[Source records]

§ §

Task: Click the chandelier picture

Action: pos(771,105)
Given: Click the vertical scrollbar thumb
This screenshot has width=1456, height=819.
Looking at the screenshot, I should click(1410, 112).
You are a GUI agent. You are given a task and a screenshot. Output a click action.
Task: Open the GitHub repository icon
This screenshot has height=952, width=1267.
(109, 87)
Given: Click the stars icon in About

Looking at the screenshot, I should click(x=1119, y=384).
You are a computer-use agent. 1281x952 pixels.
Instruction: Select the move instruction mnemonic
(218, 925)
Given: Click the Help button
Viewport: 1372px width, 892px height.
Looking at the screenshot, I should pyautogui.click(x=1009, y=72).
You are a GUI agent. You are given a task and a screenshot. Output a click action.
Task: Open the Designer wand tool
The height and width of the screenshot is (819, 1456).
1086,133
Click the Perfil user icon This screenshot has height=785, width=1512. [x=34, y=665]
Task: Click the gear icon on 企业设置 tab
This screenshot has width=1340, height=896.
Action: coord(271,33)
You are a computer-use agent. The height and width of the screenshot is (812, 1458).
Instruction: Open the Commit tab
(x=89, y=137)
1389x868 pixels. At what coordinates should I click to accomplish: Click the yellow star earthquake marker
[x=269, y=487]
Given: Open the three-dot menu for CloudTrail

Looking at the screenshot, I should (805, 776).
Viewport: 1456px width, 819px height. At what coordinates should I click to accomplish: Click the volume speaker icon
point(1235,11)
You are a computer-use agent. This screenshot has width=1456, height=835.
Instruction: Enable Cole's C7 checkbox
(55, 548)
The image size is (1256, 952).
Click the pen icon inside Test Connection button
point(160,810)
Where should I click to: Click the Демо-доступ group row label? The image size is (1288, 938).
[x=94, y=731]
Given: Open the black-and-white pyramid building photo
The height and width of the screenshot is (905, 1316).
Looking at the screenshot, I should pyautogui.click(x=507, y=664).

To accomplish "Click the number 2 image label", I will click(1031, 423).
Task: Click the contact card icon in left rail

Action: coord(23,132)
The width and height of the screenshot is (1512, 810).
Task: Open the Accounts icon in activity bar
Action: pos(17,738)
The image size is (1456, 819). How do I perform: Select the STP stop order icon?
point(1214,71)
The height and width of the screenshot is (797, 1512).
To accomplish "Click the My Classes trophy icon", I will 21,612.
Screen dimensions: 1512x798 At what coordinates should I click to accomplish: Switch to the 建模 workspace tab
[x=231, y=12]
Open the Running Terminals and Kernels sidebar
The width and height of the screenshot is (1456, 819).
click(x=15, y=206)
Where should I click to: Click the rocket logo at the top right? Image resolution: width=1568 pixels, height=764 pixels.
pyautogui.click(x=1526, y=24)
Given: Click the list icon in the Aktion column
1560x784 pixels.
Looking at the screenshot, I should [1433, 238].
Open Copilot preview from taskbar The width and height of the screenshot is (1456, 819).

§ §

Go through the entries and copy every line with "computer".

Response to this task:
You are a computer-use agent. 1281x952 pixels.
You are a computer-use agent. The height and width of the screenshot is (812, 1458).
You are a computer-use agent. This screenshot has width=1456, height=835.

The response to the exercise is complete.